#### [Task item]
Print exactly the line that contains "Given: Follow the Gold Apr 25 ticker" along with every line beneath it to the end of the records below, and omit pictures.

#### [Records drawn from a dataset]
=== Section Start ===

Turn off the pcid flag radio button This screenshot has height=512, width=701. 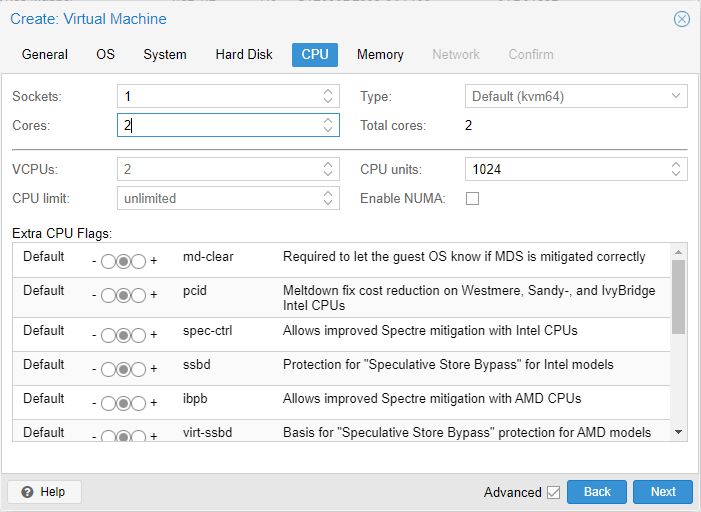(x=108, y=296)
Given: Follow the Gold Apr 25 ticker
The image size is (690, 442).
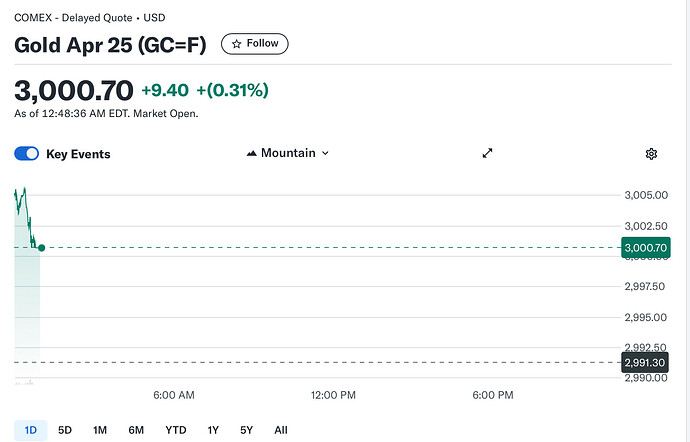Looking at the screenshot, I should point(255,44).
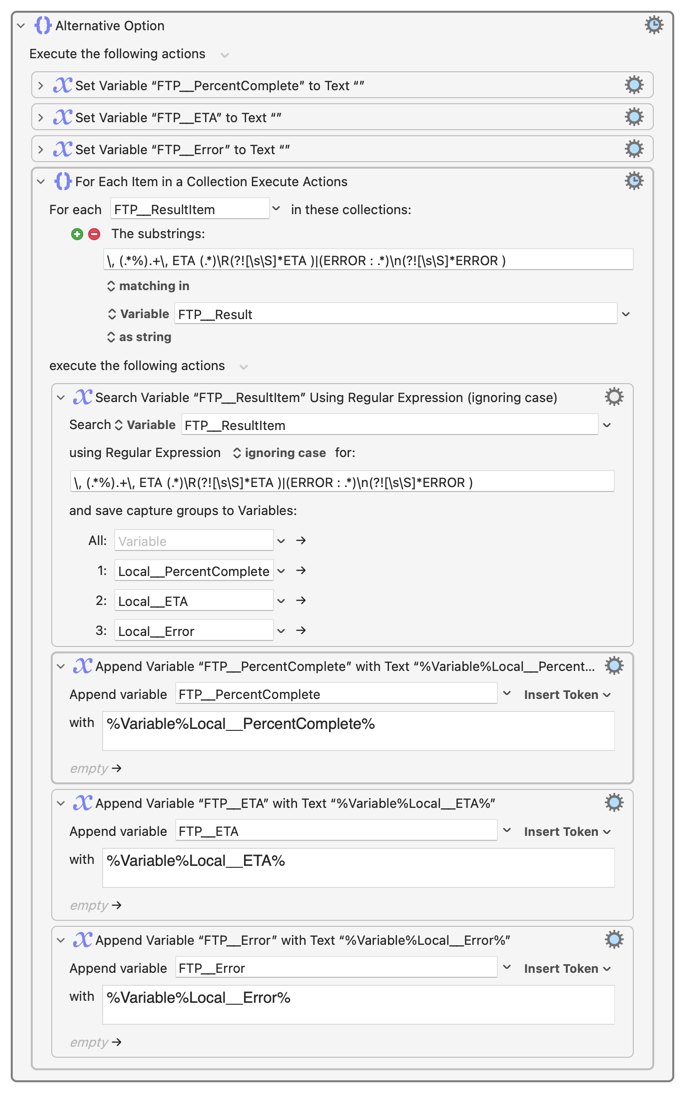Image resolution: width=685 pixels, height=1096 pixels.
Task: Open gear menu for Set Variable FTP__ETA action
Action: pyautogui.click(x=633, y=118)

=== Section End ===

#### [Your solution]
Given: Follow the Gold Apr 25 ticker
The image size is (690, 442).
Looking at the screenshot, I should point(255,44).
Image resolution: width=685 pixels, height=1096 pixels.
Task: Open gear menu for Set Variable FTP__ETA action
Action: pyautogui.click(x=633, y=118)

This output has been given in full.